Wireless charging allows any type of vehicle to automatically connect to the electrical power grid without wires or cables. The charger, buried below ground or mounted to a parking surface, connects with a receiver mounted under the vehicle.

“Momentum Dynamics’ technology and competence within inductive bidirectional transmission of electrical energy and information safely through air, water and ice will fit the harsh conditions under which our customers operate,” said Per Adamsson, vice president at Volvo Group Venture Capital.

Neither Volvo nor Momentum Dynamics would discuss how much Volvo invested.

Volvo said in December it would produce an electric version of its VNR heavy-duty truck in 2021.

Volvo is exploring infrastructure options “within the ecosystem around electric transportation and energy supply,” said Stefan Söderling, investment director at Volvo Group Venture Capital.

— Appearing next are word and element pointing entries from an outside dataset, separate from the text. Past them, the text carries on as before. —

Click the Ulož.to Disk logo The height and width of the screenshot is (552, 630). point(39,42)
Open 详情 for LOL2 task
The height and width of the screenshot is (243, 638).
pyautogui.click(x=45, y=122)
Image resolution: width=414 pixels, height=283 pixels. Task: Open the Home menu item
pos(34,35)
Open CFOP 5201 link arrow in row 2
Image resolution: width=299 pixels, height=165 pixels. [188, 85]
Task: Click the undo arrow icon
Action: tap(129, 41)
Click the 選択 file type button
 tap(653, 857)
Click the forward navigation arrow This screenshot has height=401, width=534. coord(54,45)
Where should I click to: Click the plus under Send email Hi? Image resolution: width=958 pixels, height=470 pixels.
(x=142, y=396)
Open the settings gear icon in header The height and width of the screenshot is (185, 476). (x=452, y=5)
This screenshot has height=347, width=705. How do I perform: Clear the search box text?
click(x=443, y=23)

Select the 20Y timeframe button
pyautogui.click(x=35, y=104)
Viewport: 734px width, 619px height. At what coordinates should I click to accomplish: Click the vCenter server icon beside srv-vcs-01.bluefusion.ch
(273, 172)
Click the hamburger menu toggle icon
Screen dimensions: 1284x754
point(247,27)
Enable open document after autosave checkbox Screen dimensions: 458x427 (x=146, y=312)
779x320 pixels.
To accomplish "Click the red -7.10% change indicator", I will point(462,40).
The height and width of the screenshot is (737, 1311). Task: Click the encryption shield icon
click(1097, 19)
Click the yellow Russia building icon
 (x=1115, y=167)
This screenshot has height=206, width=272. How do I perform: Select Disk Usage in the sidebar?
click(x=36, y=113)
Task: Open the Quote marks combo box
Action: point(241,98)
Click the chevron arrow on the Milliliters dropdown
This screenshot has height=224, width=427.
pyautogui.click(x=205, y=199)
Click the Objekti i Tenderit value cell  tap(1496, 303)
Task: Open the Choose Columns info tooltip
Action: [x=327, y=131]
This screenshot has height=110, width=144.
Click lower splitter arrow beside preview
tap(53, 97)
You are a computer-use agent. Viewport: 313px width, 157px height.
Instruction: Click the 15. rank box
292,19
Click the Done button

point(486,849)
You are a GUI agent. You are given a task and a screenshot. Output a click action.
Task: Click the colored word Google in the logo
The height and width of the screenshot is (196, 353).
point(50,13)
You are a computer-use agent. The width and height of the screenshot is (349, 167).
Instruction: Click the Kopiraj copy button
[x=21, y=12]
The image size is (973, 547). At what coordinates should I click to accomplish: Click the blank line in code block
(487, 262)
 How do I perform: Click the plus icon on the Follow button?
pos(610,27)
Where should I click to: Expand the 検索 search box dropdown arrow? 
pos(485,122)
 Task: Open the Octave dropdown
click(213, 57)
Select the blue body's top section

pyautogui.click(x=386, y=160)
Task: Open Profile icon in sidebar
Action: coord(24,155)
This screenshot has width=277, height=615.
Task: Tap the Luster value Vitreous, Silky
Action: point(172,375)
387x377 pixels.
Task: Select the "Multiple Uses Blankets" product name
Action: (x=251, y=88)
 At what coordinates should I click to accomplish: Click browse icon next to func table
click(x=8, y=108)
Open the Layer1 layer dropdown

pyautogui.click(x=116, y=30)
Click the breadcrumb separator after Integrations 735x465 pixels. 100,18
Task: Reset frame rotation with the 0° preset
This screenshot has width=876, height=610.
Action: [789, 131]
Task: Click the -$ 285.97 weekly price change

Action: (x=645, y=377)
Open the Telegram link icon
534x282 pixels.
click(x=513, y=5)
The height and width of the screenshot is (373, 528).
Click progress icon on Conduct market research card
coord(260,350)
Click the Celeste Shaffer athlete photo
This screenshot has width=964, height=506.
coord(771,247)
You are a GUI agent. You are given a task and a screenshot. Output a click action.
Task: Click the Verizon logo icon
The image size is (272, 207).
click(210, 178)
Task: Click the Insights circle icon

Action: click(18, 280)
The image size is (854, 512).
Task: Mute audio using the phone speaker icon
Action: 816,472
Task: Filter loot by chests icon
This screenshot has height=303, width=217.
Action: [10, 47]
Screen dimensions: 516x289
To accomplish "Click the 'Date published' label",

A recent report by the British analytics firm Interact predicts global sales of slightly more than 4 million battery-electric, plug-in hybrid and conventional hybrid trucks through 2025. Light and medium-duty models will account for most of them.

Paccar’s DAF, has partnered with VDL Group and Cummins to electrify its CF and LF trucks. Freightliner, Daimler Truck’s U.S. brand, recently delivered the first eM2 medium duty electric truck  to Penske Truck Leasing. Paccar’s Peterbilt Motors division last week unveiled a new medium duty electric chassis for regional freight, delivery and refuse truck use.

Momentum Dynamics, a privately held 10-year-old suburban Philadelphia company, said wireless charging has applications for all types of trucks, beginning with delivery and medium-duty trucks that operate on the same routes.

Heavy-duty trucks that sit for long periods waiting to pick up loads from ports “should be charging while they are waiting,” Andrew Daga, chief executive of Momentum Dynamics, told

“The entire industry has neglected the idea of how to fuel (electric) vehicles,” he said.

In local delivery, wireless charging avoids having to train package handlers how to plug in and remove chargers from electric trucks.

“They forget, or do it improperly, or drive away still plugged in,” Daga said.

Momentum Dynamics has provided 200-kilowatt wireless charging systems to bus systems in three American cities Chattanooga, Martha’s Vineyard and Columbia. Buses charging during longer stops have enough energy to operate for 24 hours straight, Daga said.

A wireless charging system costs about the same as a plug-in charger. But wireless costs less to operate because it has fewer parts that wear out. Momentum Dynamics claims 94.7 percent charging efficiency.

Direct charging plug-in systems lose efficiency over time because they more power conversion stages than wireless. Insulation cables wears out, leading to cracks, and spring-mounted reels are expensive to replace, Daga said.

Truck companies “don’t want to add new maintenance cost of any kind,” he said.